- [What is needed] Using the line with "Open the Sort options dropdown" as your starting point, transcribe it and each line beneath it word for word until the records run out, without pictures.

- [Input records]
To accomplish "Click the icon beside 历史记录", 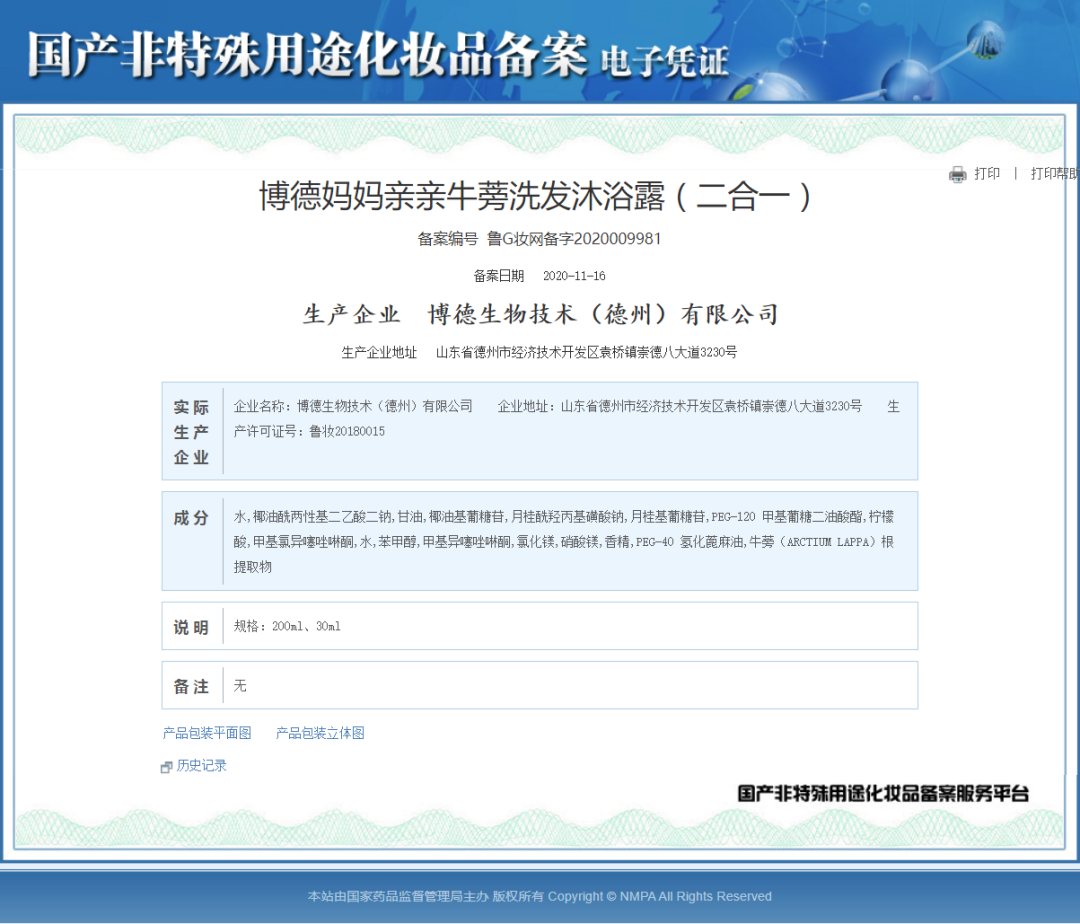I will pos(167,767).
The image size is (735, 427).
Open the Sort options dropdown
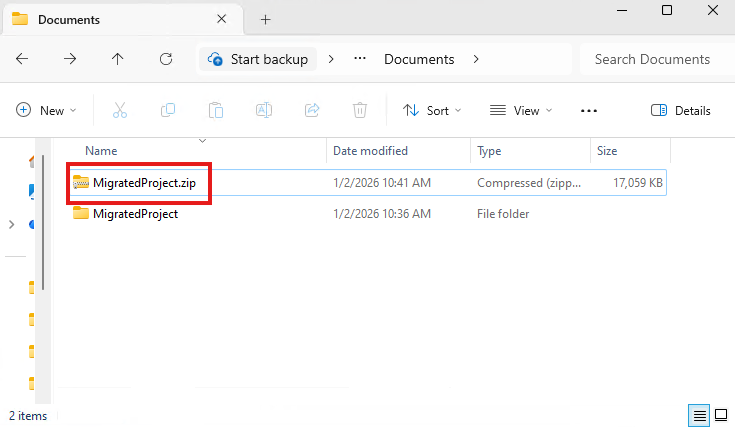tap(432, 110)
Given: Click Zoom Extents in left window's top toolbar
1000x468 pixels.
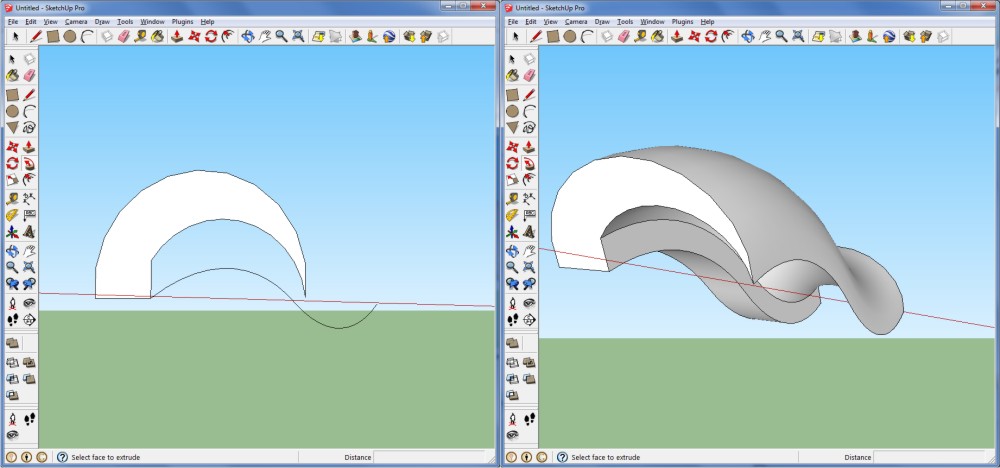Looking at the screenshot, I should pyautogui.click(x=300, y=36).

- [Worked solution]
Open the Sort options dropdown
tap(432, 110)
Given: Click Zoom Extents in left window's top toolbar
1000x468 pixels.
Looking at the screenshot, I should pyautogui.click(x=300, y=36).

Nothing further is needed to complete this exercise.